WORK TASK:
Of the material below, only the lines from the line containing "has height=1378, width=662." down to the line containing "Task: Select the Готовая еда menu item" belong in the answer, written out exactly.

———

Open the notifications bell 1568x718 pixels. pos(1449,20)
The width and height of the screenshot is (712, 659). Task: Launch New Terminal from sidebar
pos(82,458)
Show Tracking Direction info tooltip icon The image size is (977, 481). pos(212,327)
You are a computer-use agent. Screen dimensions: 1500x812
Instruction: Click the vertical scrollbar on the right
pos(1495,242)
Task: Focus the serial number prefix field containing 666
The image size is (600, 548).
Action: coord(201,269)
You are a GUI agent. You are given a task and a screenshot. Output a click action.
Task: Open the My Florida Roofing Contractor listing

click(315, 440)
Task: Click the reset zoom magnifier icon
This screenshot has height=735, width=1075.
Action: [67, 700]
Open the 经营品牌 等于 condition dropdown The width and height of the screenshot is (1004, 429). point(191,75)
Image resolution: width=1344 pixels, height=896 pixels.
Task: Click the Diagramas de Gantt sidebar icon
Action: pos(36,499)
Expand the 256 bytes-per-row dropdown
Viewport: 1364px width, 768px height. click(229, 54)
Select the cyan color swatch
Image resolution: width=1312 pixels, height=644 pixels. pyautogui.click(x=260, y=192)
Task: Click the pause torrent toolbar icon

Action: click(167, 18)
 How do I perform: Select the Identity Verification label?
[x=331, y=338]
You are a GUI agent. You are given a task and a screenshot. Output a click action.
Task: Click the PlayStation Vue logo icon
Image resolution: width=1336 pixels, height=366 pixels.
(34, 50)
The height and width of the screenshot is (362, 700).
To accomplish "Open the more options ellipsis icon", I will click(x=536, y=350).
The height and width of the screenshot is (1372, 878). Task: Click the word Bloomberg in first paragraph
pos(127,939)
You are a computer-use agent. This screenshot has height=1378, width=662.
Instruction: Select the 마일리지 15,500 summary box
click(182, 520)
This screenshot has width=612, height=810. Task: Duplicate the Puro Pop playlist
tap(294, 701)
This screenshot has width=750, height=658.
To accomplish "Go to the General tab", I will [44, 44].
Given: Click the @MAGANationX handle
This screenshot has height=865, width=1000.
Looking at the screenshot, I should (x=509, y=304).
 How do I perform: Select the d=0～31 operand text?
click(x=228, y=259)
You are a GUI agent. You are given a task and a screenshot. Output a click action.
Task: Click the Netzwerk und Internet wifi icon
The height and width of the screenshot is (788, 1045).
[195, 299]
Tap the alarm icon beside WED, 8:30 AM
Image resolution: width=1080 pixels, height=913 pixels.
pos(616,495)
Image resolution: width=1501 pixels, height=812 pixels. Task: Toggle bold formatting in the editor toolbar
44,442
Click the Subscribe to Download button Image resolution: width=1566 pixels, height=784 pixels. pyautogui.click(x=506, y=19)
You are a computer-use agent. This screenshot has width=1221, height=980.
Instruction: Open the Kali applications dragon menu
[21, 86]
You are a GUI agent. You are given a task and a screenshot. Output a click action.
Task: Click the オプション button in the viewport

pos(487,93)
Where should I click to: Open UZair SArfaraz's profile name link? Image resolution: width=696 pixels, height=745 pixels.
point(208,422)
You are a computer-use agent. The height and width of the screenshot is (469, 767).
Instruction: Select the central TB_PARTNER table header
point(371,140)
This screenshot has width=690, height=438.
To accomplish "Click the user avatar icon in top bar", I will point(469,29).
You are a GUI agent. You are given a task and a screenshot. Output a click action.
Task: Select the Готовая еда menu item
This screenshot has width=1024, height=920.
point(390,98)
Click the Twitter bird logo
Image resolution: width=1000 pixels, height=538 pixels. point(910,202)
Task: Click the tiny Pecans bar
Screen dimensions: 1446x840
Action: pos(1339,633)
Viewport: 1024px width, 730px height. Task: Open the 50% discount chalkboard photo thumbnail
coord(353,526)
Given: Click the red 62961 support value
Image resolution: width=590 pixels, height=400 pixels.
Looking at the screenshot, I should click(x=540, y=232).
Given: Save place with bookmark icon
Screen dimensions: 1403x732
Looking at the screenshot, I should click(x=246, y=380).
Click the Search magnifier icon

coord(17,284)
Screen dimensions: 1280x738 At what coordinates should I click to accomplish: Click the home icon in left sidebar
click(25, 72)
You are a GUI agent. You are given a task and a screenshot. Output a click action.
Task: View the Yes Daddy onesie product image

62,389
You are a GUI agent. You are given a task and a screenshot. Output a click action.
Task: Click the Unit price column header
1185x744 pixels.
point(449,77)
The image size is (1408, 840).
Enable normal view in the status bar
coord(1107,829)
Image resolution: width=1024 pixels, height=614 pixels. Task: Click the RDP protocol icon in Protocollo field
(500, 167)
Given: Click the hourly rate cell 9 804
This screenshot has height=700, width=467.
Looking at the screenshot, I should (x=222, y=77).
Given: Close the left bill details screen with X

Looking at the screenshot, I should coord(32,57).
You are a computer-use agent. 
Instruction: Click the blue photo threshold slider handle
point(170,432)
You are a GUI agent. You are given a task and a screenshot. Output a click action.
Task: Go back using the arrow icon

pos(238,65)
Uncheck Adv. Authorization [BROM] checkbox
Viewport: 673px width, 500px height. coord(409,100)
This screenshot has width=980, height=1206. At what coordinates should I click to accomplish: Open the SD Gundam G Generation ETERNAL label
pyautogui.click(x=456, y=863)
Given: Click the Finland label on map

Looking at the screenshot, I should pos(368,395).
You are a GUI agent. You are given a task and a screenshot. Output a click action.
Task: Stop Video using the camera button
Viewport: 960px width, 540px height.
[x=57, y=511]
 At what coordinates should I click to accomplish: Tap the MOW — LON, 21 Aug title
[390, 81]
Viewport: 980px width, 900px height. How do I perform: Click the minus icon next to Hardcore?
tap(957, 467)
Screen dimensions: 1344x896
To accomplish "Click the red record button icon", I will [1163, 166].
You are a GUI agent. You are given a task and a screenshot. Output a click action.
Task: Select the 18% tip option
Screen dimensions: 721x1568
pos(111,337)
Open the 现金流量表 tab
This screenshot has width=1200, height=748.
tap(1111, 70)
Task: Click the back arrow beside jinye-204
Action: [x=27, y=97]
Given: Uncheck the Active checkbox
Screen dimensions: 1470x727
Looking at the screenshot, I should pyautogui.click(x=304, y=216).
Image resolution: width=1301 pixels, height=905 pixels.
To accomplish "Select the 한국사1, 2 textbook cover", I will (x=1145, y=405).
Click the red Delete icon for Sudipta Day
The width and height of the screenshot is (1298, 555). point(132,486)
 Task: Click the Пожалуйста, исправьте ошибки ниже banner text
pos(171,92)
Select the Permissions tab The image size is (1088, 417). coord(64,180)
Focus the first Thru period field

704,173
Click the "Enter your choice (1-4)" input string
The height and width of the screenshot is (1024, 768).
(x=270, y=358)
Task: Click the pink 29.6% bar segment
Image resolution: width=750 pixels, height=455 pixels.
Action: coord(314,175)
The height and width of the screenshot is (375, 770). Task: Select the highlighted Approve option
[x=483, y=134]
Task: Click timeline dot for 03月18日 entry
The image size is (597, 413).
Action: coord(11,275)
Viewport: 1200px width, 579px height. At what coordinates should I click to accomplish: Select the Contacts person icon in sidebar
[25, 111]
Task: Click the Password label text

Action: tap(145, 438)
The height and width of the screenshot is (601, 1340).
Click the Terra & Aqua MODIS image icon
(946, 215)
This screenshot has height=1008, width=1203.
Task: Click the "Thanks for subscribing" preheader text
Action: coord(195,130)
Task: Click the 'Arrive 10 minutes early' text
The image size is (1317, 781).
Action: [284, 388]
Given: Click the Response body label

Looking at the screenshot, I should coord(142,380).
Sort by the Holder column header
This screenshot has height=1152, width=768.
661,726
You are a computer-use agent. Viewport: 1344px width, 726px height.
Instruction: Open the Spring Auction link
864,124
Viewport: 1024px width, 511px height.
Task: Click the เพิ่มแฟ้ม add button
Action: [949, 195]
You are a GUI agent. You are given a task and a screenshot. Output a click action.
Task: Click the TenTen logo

———

SOLUTION FOR THIS TASK:
You are a computer-use agent. This screenshot has height=1378, width=662.
Instruction: Select the 마일리지 15,500 summary box
click(182, 520)
This screenshot has width=612, height=810. Task: Duplicate the Puro Pop playlist
tap(294, 701)
This screenshot has width=750, height=658.
To accomplish "Go to the General tab", I will [44, 44].
Given: Click the @MAGANationX handle
This screenshot has height=865, width=1000.
Looking at the screenshot, I should (x=509, y=304).
 How do I perform: Select the d=0～31 operand text?
click(x=228, y=259)
You are a GUI agent. You are given a task and a screenshot. Output a click action.
Task: Click the Netzwerk und Internet wifi icon
The height and width of the screenshot is (788, 1045).
[195, 299]
Tap the alarm icon beside WED, 8:30 AM
Image resolution: width=1080 pixels, height=913 pixels.
pos(616,495)
Image resolution: width=1501 pixels, height=812 pixels. Task: Toggle bold formatting in the editor toolbar
44,442
Click the Subscribe to Download button Image resolution: width=1566 pixels, height=784 pixels. pyautogui.click(x=506, y=19)
You are a computer-use agent. This screenshot has width=1221, height=980.
Instruction: Open the Kali applications dragon menu
[21, 86]
You are a GUI agent. You are given a task and a screenshot. Output a click action.
Task: Click the オプション button in the viewport

pos(487,93)
Where should I click to: Open UZair SArfaraz's profile name link? Image resolution: width=696 pixels, height=745 pixels.
point(208,422)
You are a computer-use agent. The height and width of the screenshot is (469, 767).
Instruction: Select the central TB_PARTNER table header
point(371,140)
This screenshot has width=690, height=438.
To accomplish "Click the user avatar icon in top bar", I will point(469,29).
You are a GUI agent. You are given a task and a screenshot. Output a click action.
Task: Select the Готовая еда menu item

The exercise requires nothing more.